What's the difference between Equivalence and Degeneracy?

Question

I'm in a middle of an advanced stat-mech course, and we are now learning about liquid crystals (LC). In the last tutorial, we developed the Landau Free Energy of the LC system near the transition between the isotropic liquid and the nematic phase.

As a first try for the order parameter, we thought about using an Ising-Like OD:

$$\mathbf m = \frac{1}{N} \left< \sum_\alpha \mathbf{n}_\alpha\right>$$

Which since we want the same energy for $\mathbf n$ and $-\mathbf n$, the energy will have to be a polynomial in ${|\mathbf m|}^2$. This all seemed reasonable to me, and I was surpried to see it won't work. The reason was:

It is not enough for the states $\mathbf n_\alpha$ , $-\mathbf n_\alpha$ to have the same energy, but we rather want them to represent the same state. [...] In other words, we want equivalence rather than degeneracy.

This claim motivated us to use a rank-2 tensor as our order parameter, which is the known and correct OD for this problem.

My question is, what is the difference between equivalence and degeneracy, and why does a rank 2 tensor represents equivalence in this case?

Answer 1

OK, I think I got it, and the solution was a lot simpler then I thought at the beginning. The trick was to think about the meaning of "degeneracy" in this case, since it is the easier to parse.

When we said "degeneracy", we meant "degeneracy of the Landau Free Energy in the order parameter", which gave us the quadratic dependency.

Since the Free Energy is identical for $\mathbf m$ and $-\mathbf m$, the "equivalence" part cannot relate to it. What is not identical? the OD itself!
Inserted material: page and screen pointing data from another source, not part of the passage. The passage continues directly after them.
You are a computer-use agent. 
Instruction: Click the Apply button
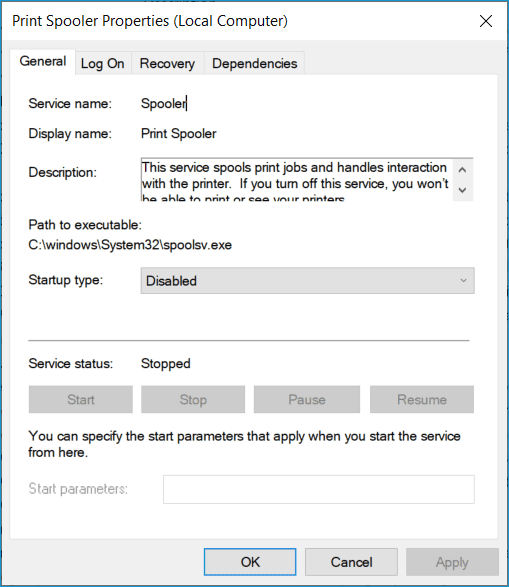pyautogui.click(x=452, y=562)
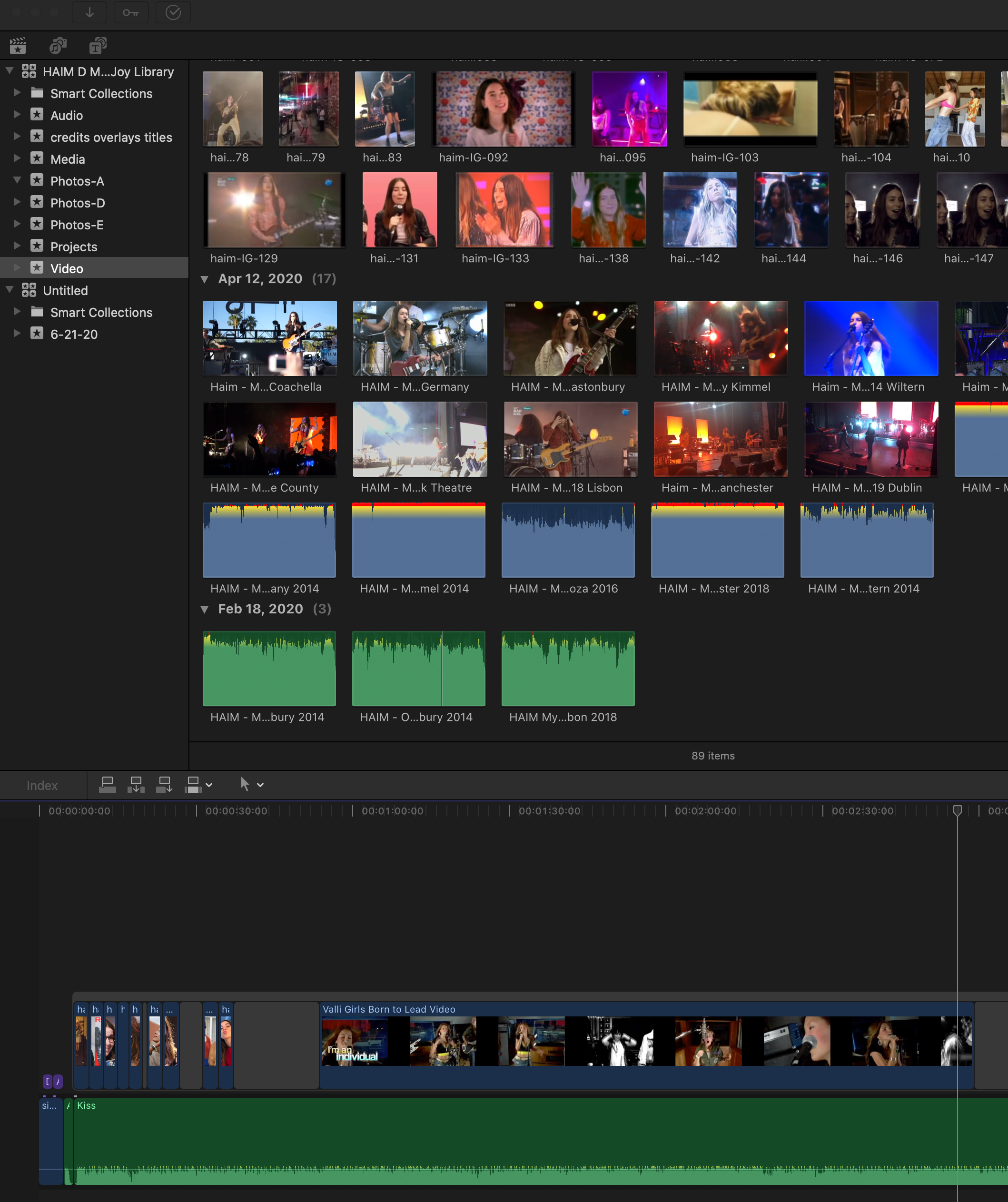Click the Import Media arrow button

point(89,12)
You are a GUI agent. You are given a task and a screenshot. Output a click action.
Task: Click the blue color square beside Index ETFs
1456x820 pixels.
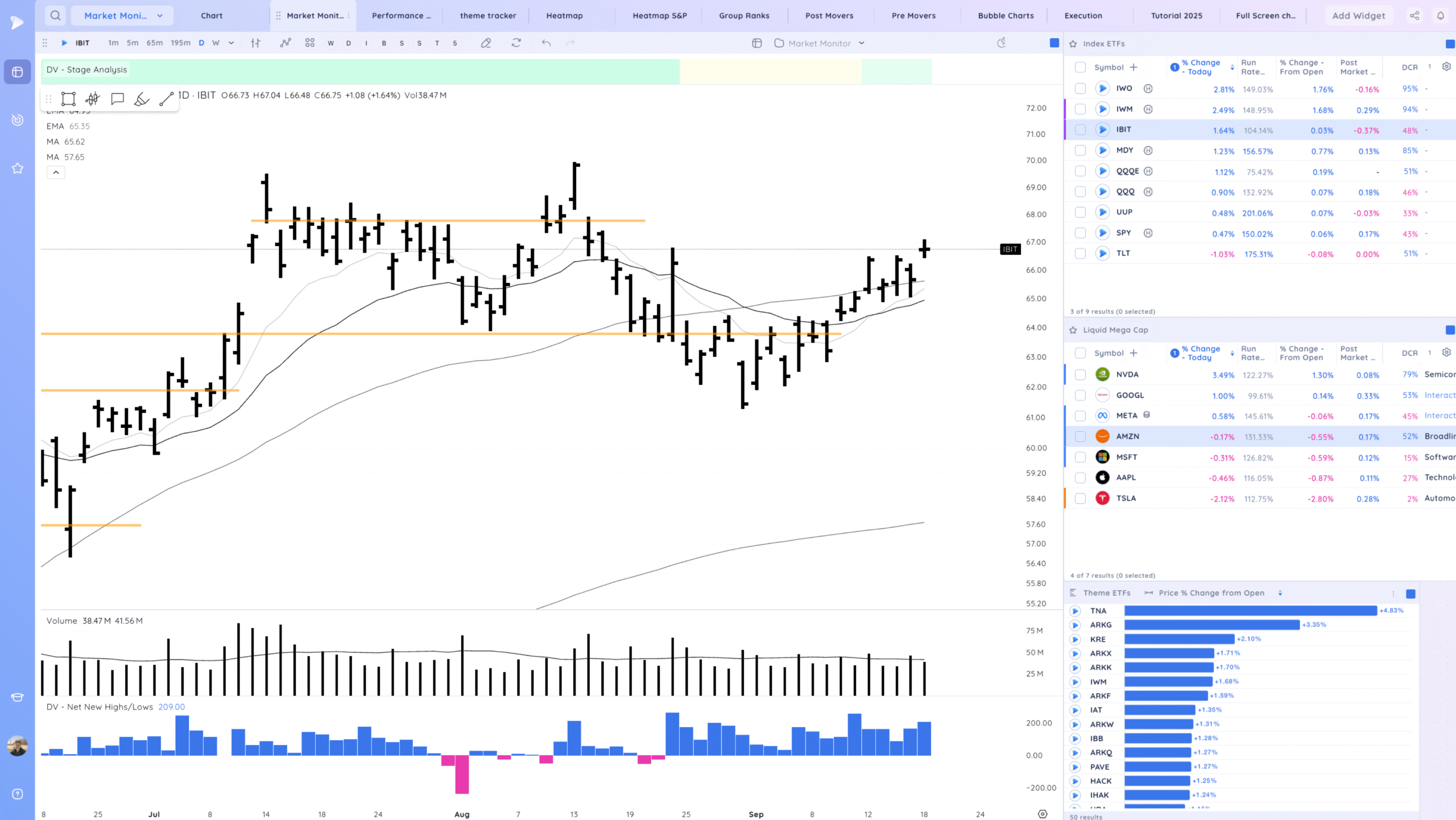[1450, 44]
So, "Equivalence" means "The OD itself is identical for $\mathbf m$ and $-\mathbf m$", and the simplest object that satisfies that is the rank 2 traceless tensor, which is the correct OD for the problem.

We want the OD itself to be identical, since in contract to the Ising model (for example), the particles do not have a preferred vector - just a preferred axis. Flipping a single particle won't change anything, while flipping a single one in the Ising model would.

My misunderstanding came from a lack of words in the explanation, not some deep understanding of mathematical equivalence or something like that. I'm keeping this question up in case it will be relevant to anyone else, even though it sounds a lot more specific and shallow than I thought.